Influence of nano-Al2O3 particles on the microstructure and wear resistance of the nickel-based alloy coating deposited by plasma transferred arc overlay welding

Nickel-based alloys powders with and without nano-Al2O3 (α-Al2O3) addition (Al2O3-free and Al2O3-added, respectively) were deposited on Q235A low carbon steel using plasma transferred arc (PTA) welding machine. Microstructures of the two deposited coatings were studied by optical microscopy, scanning electron microscopy (SEM), X-ray diffraction (XRD) and transmission electron microscope (TEM). More details about the phase compositions and their mass fractions in the deposited coatings were obtained with applying the Rietveld refinement method to analyze XRD patterns. Wear resistance experiment was conducted on one sliding wear machine to value the deposited coatings. The results show that the typical hypoeutectic microstructure and the component segregation exist in the Al2O3-free coating where consists of γ (Ni, Fe), (Fe, Cr)7C3, and (Fe, Cr)2B phases.
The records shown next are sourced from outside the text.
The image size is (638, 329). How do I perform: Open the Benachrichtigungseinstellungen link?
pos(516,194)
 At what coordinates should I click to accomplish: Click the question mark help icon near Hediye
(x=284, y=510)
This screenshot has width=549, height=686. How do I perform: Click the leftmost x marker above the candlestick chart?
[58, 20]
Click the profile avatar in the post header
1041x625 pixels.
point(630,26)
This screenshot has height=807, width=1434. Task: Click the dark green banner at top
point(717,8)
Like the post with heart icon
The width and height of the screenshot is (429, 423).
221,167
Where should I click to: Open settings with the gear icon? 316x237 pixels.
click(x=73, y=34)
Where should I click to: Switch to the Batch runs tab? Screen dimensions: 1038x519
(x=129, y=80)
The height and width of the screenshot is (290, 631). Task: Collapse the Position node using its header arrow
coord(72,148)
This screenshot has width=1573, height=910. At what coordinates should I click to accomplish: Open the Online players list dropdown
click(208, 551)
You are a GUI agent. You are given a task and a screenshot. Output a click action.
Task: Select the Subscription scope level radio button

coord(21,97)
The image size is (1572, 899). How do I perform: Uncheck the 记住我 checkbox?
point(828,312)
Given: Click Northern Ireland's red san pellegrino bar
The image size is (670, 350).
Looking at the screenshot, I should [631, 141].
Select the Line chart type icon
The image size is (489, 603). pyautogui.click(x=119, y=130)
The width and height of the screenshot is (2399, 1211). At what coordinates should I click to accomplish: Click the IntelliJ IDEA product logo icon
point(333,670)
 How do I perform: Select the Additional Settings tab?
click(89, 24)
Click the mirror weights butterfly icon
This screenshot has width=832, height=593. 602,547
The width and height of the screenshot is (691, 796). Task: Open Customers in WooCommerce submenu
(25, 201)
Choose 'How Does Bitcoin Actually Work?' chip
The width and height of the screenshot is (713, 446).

Adding 0.8 wt.% nano-Al2O3 particles does not change the hypoeutectic microstructure characteristics of the Al2O3-free coating, though refines its microstructure and decreases its component segregation. The nano-Al2O3 particles being mainly tetragonal lattice (γ-Al2O3) which is different to that the added α-Al2O3 particles being rhombohedral lattice exist in the Al2O3-added coating. Adding nano-Al2O3 particles increases the mass fraction of the (Fe, Cr)2B phase and decreases that of the (Fe, Cr)7C3 phase, though such adding has little effect on the mass fraction of the total (Fe, Cr)-rich phases. The substructure of the Al2O3-free coating is mainly dislocations. Adding nano-Al2O3 particles promotes to form stacking faults and dislocation cell wall. The sliding wear resistance of the Al2O3-added coating is higher than that of the Al2O3-free coating.